> _TASK ITEM_
Every record below must be retyped exactly, with the pictures left out.
Segment Start: RECORD EXCERPTS
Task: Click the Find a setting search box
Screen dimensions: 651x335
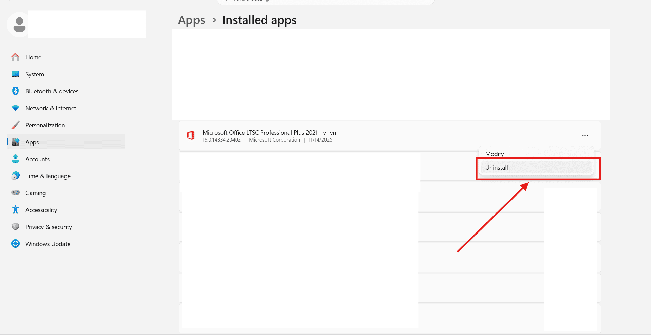Action: pyautogui.click(x=326, y=1)
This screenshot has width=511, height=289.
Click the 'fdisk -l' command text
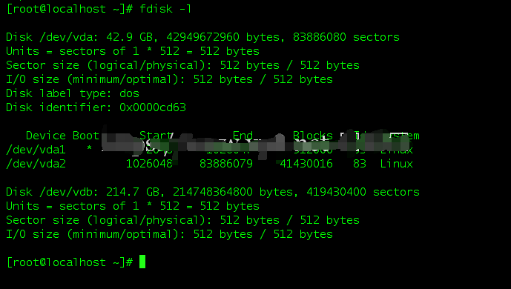tap(165, 9)
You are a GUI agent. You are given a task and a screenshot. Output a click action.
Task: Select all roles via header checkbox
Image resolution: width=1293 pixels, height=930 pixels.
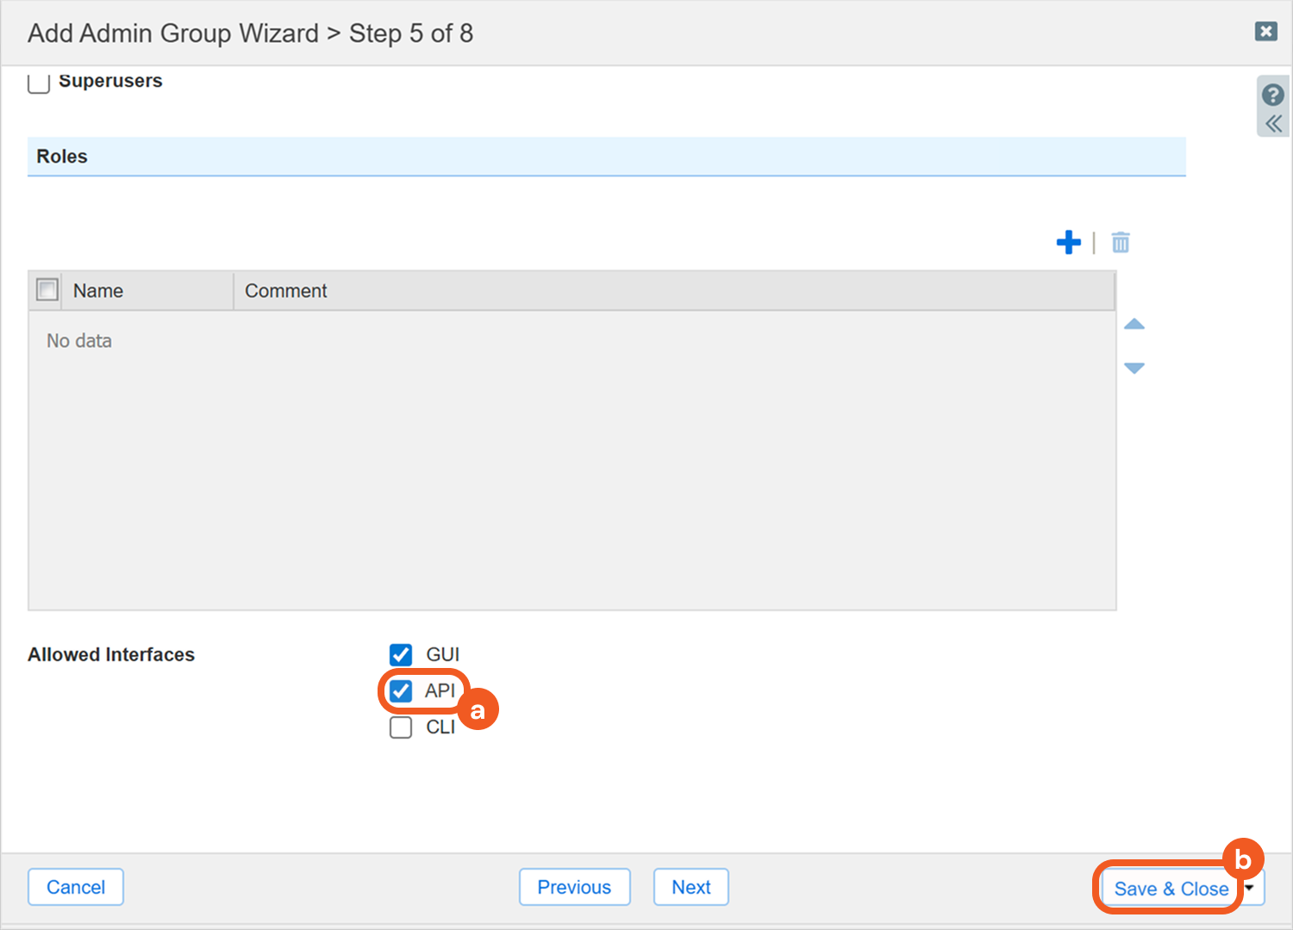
Segment End: RECORD EXCERPTS
> _SOLUTION FOR THIS PROBLEM_
Task: Click the Find a setting search box
Screen dimensions: 651x335
Action: pyautogui.click(x=326, y=1)
This screenshot has width=511, height=289.
Click the 'fdisk -l' command text
tap(165, 9)
You are a GUI agent. You are given a task and a screenshot. Output a click action.
Task: Select all roles via header checkbox
Image resolution: width=1293 pixels, height=930 pixels.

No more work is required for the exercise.